Research by MORI into the public's view of local government reorganisation shows that 65% of people who had an opinion on the issue want unitary councils according to an analysis of the MORI reports by the Association of District Councils.

The ADC says those polled were briefed on the costs of the change in their areas. Yet, taking these into account, only 35% spoke in favour of status quo, says the ADC. It argues that such transitional costs would soon be outweighed by savings and people were beginning to grasp this.

The Association also welcomed the overriding rejection of the commission's initial proposals for unitary counties. In Durham only 9% were in favour and in Derbyshire 11%.

ADC chair Margaret Singh, commented: 'The MORI research gives the thumbs down to county level unitary councils. Reorganisation is on its way for non-metropolitan local government.

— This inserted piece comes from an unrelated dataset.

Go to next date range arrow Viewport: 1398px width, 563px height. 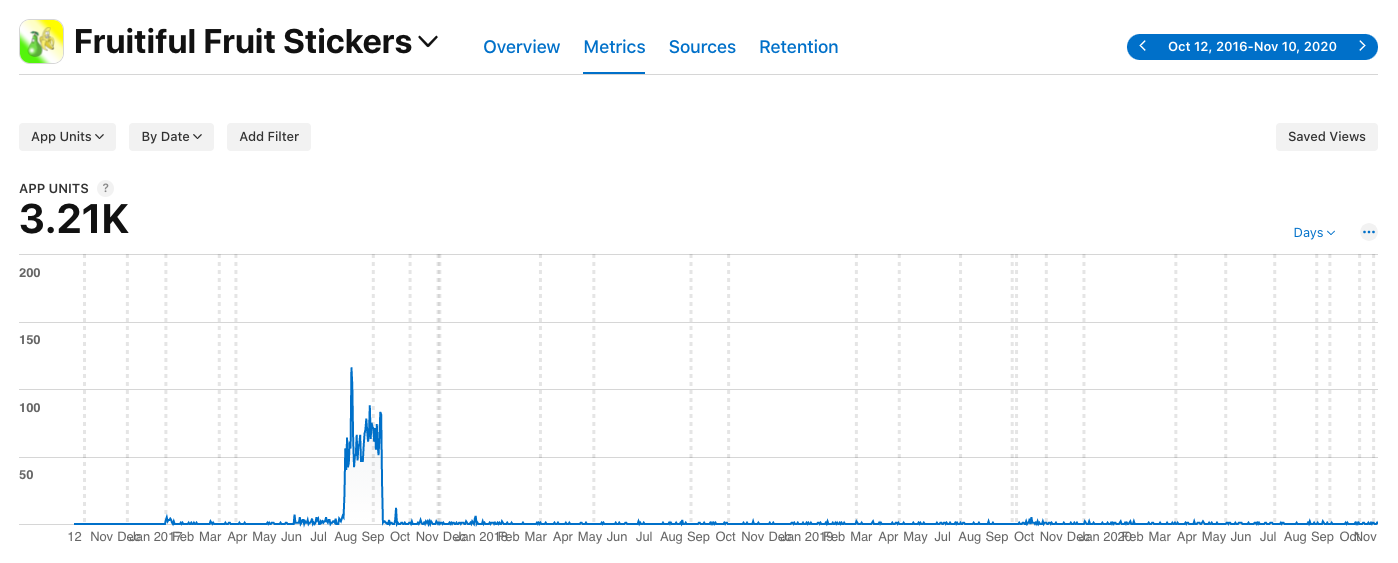(1362, 46)
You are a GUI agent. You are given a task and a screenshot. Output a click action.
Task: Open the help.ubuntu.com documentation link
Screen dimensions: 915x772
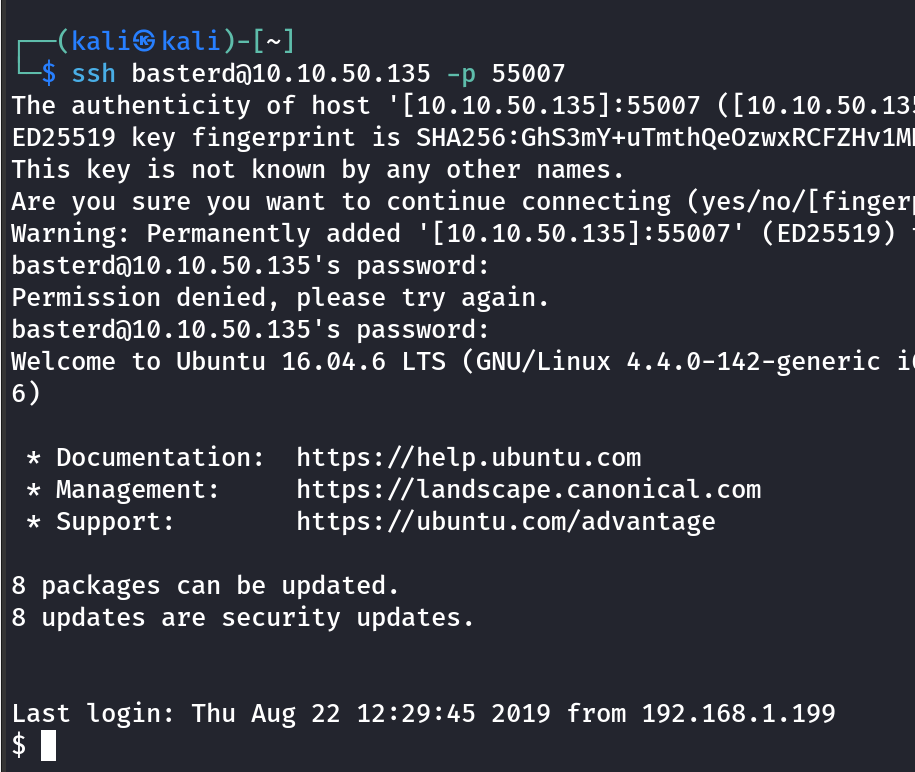point(468,458)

The government has all but rejected the status quo, which will now be 'the exception'. All three political parties support unitary local government, and we are confident that this will be at district level.

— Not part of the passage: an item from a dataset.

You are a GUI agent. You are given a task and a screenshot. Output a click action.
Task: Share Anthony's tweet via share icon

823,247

'The Cleveland results show that when the Commission puts forward sensible proposals for locally based unitary authorities which runs with the grain of public opinion - then the public will clearly support the case for change.

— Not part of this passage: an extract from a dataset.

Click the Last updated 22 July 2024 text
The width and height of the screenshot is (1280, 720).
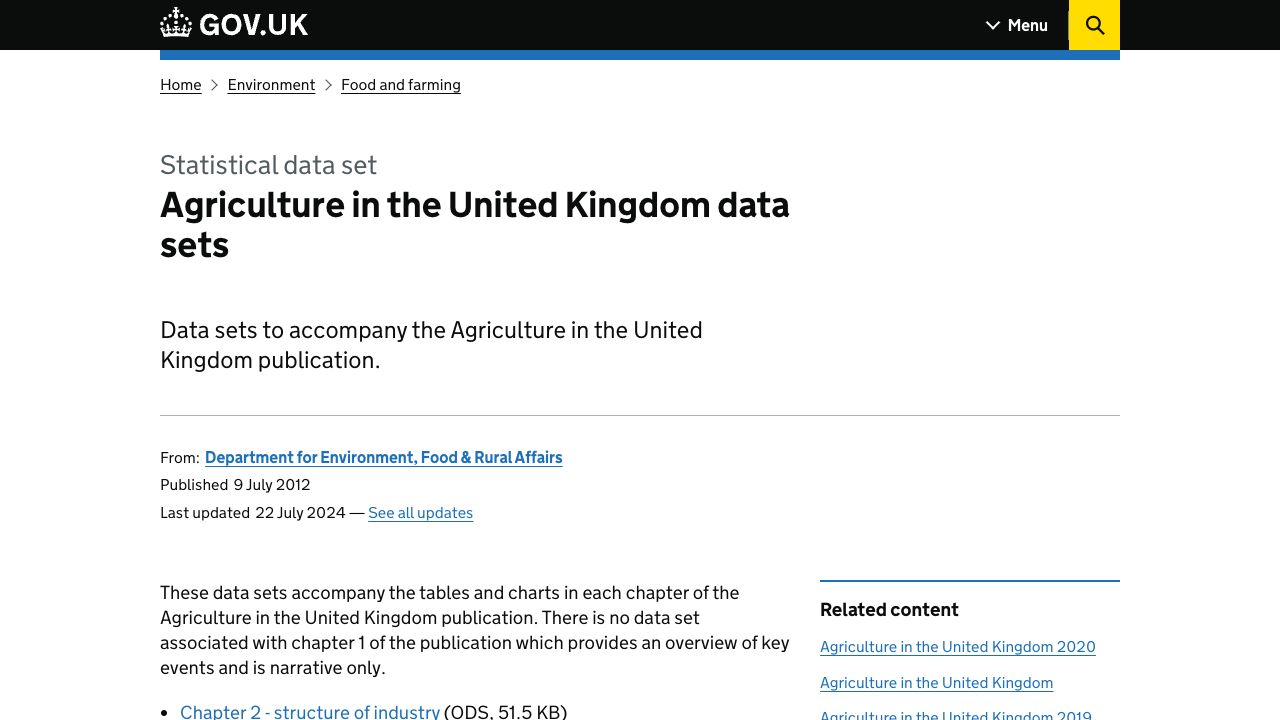point(253,513)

'Where in Derbyshire and Durham the Local Government Commission put forward deeply unpopular proposals for county-sized unitary authorities, the apparent status quo vote needs to be reassessed in the light of the fresh impetus towards redrawing the map of local government across the rest of the country along more local lines. I urge the commission to bear the new guidelines in mind in making their final recommendations to the Secretary of State for these areas,' she added.